Dataset records
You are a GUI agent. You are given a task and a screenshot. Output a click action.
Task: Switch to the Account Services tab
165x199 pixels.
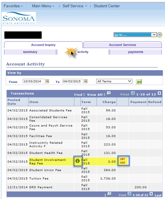pos(123,45)
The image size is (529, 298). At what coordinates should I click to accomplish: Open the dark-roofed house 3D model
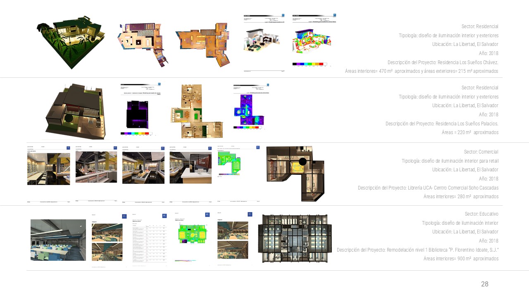coord(74,111)

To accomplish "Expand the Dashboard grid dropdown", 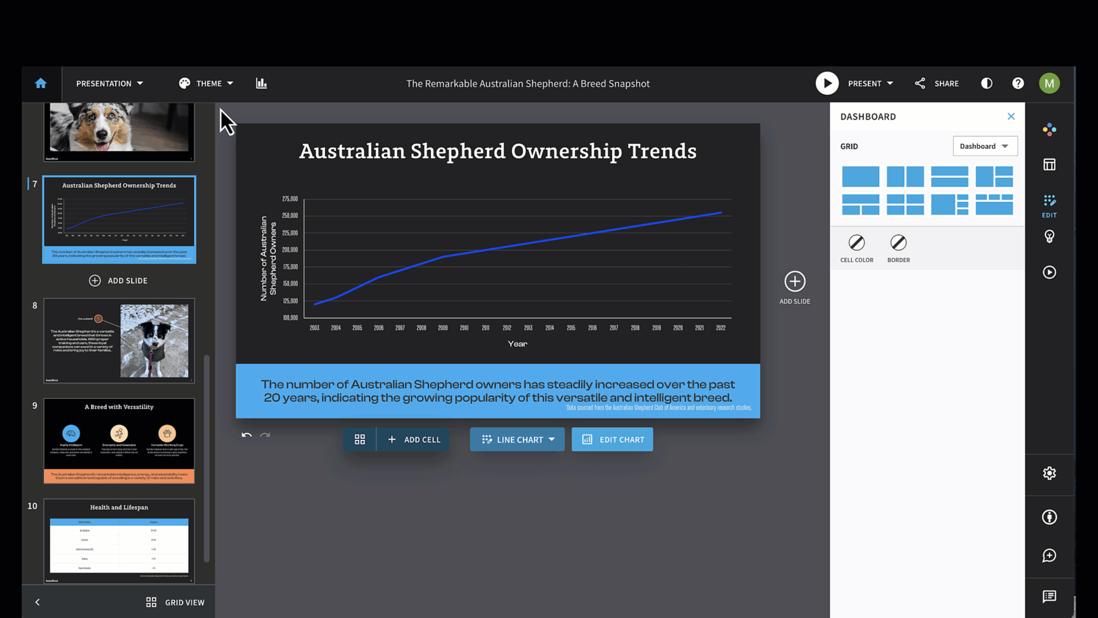I will point(985,146).
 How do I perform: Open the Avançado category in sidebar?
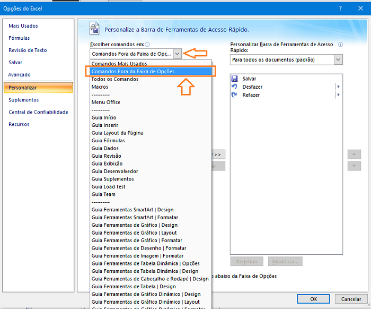coord(20,75)
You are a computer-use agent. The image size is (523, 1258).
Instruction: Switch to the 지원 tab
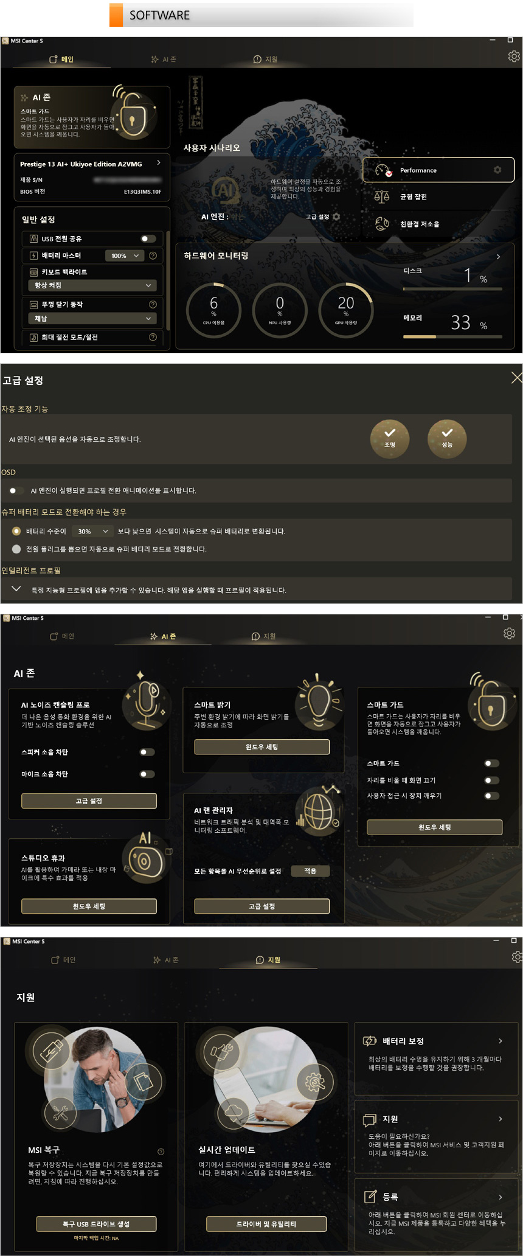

• **WORK ORDER**
Copy only the lines running from the one that holds "How do I perform: Open" through the last line of the data, and include both of those lines. Do not copy any pictures.

• **ANSWER FOR THIS EXERCISE**
 How do I perform: Open the Avançado category in sidebar?
coord(20,75)
You are a computer-use agent. The image size is (523, 1258).
Instruction: Switch to the 지원 tab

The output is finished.